DIRECTIONS FOR THIS TASK - Reproduce the passage of the no-till crops article below from "For Harper County" to "on new blooms.", keeping every word and mark unchanged.

SUPPLIED TEXT -
════

No-till crops survive summer heat and drought


Cotton emerges from
heavy residue mat

For Harper County farmer Robert Sharp, there’s no such thing as too much residue.

Clearly, his 2012 cotton crop had no problem with that, either, because it was perhaps the healthiest-looking field on the South Central Kansas Residue Alliance’s summer crop tour.

“I planted this cotton in May, and it was three weeks before you could see anything growing in there,” Sharp told the tour participants. “That mat of residue was so thick you couldn’t see the cotton.”

The cool-season mix of cover crop on the field included volunteer wheat and fall rye, he said, and he terminated that crop just before planting his cotton.

Lack of moisture hampered the crop some, he said, but it still had a strong boll set. After rain the last week of August, many of the plants had put on new blooms.

════

RECORDS PROVIDED -

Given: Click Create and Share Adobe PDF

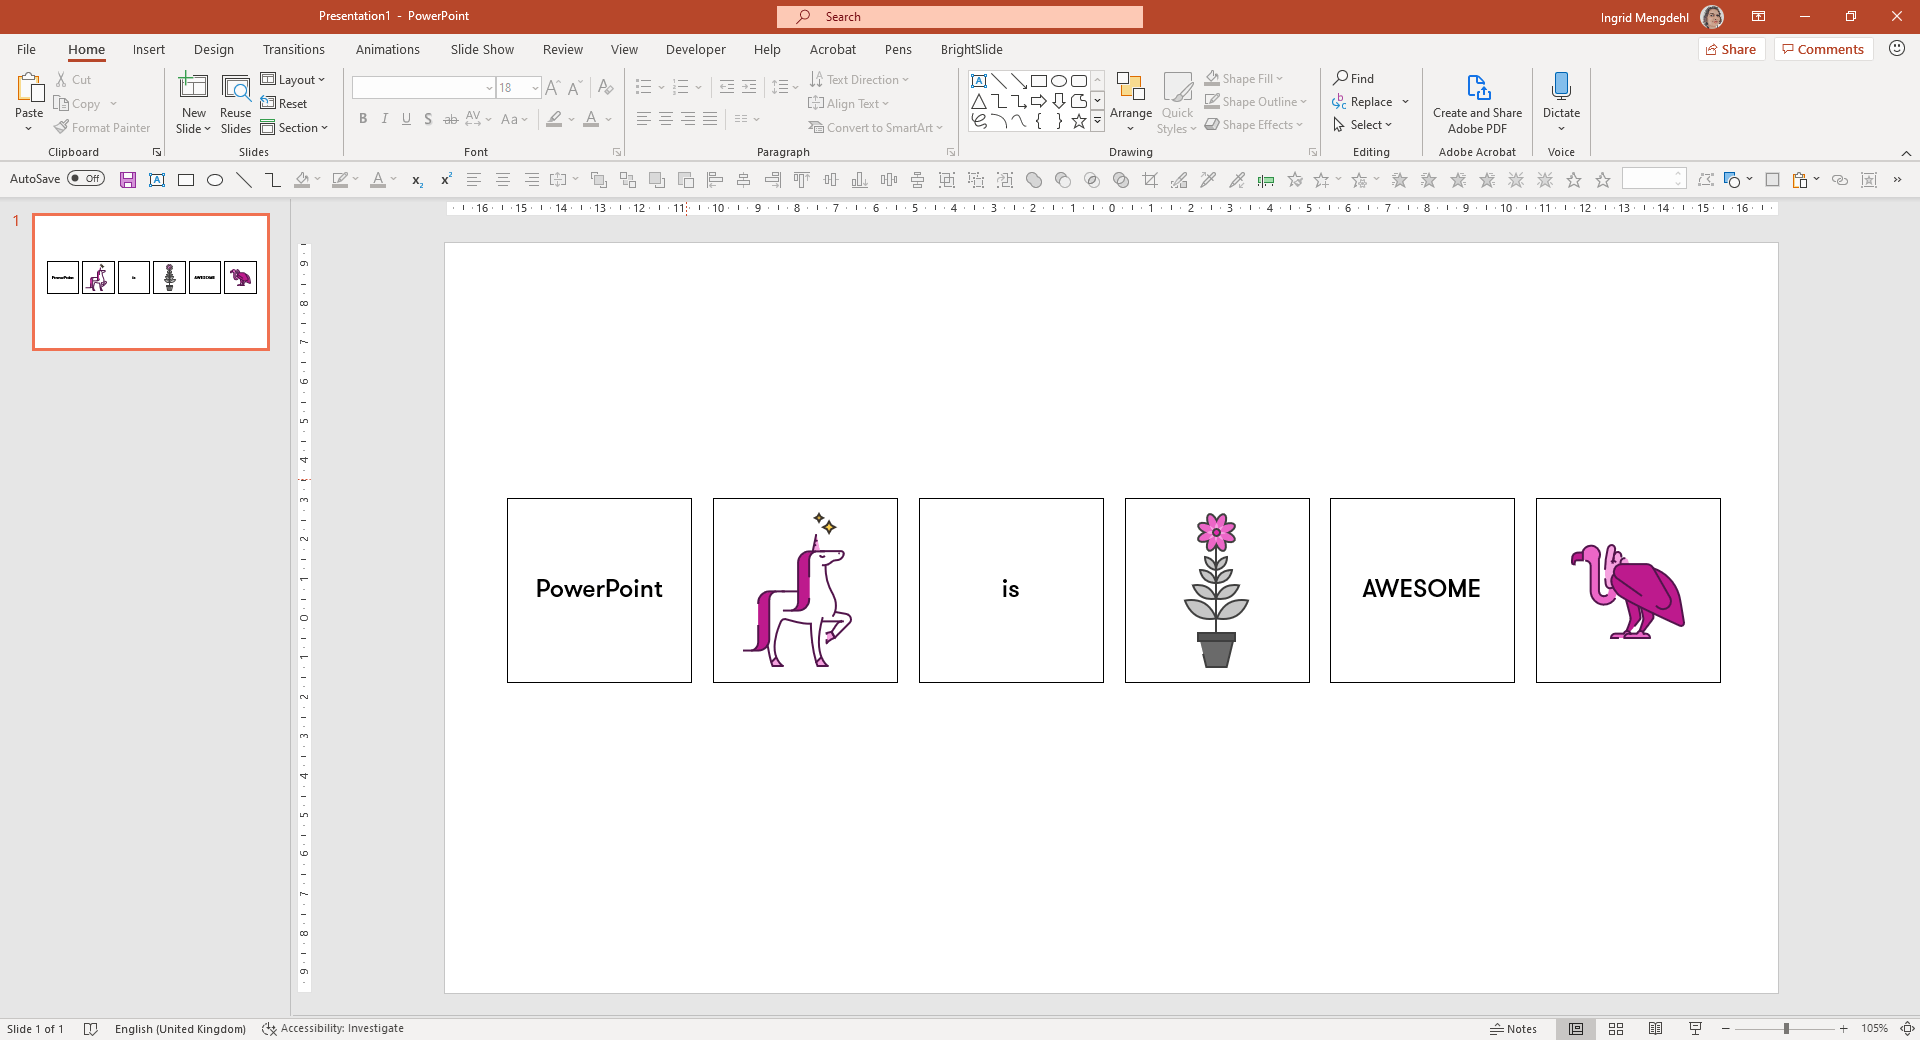Looking at the screenshot, I should tap(1477, 103).
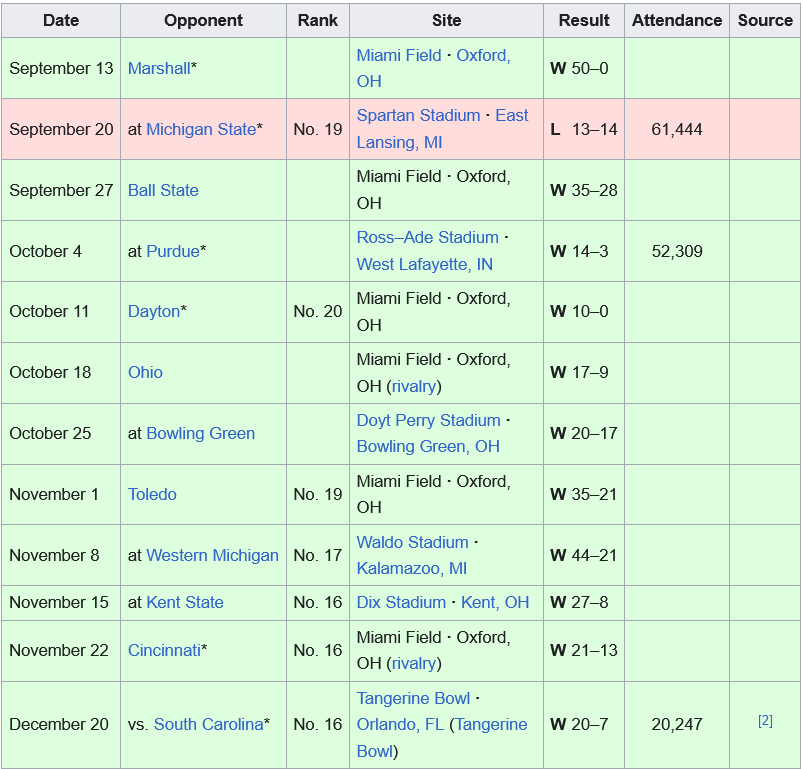
Task: Open the Ohio opponent link
Action: (145, 372)
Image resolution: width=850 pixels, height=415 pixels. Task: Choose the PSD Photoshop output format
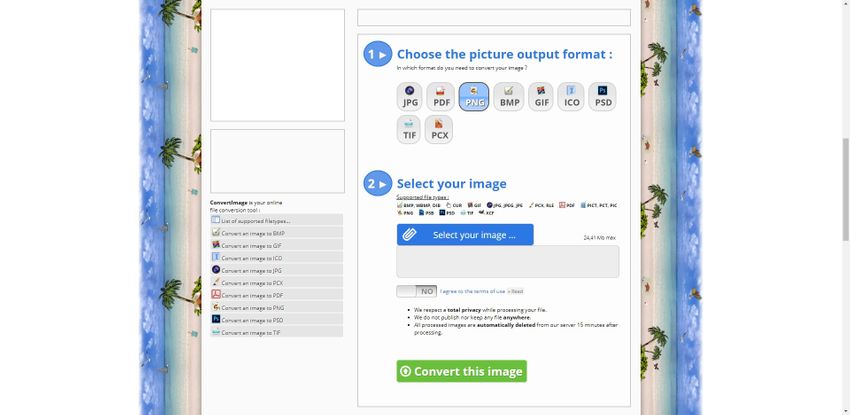602,97
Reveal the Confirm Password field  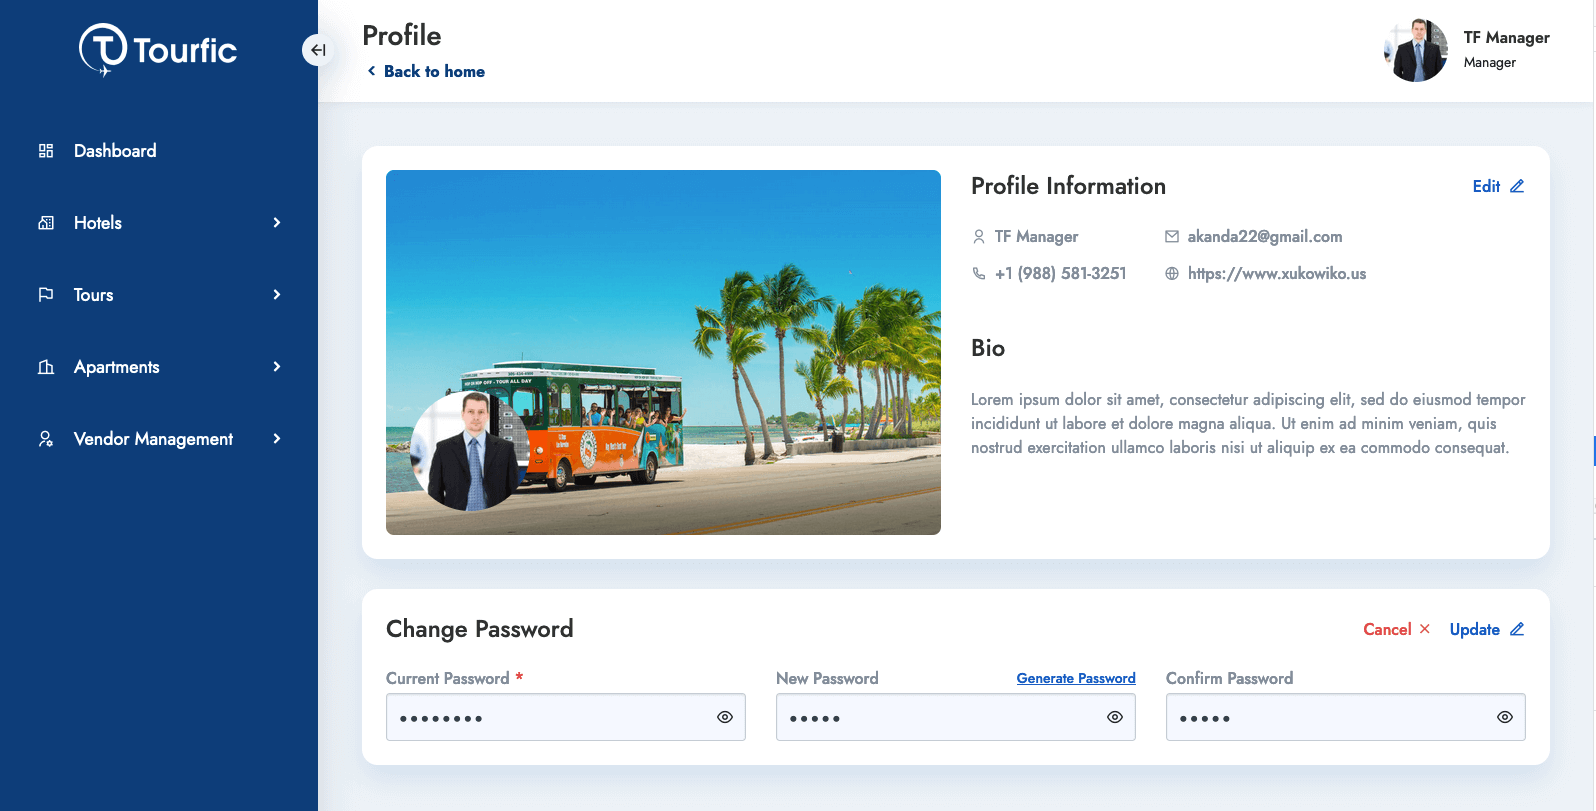[x=1505, y=717]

════

COMPLETE ANSWER -
For Harper County farmer Robert Sharp, there’s no such thing as too much residue.

Clearly, his 2012 cotton crop had no problem with that, either, because it was perhaps the healthiest-looking field on the South Central Kansas Residue Alliance’s summer crop tour.

“I planted this cotton in May, and it was three weeks before you could see anything growing in there,” Sharp told the tour participants. “That mat of residue was so thick you couldn’t see the cotton.”

The cool-season mix of cover crop on the field included volunteer wheat and fall rye, he said, and he terminated that crop just before planting his cotton.

Lack of moisture hampered the crop some, he said, but it still had a strong boll set. After rain the last week of August, many of the plants had put on new blooms.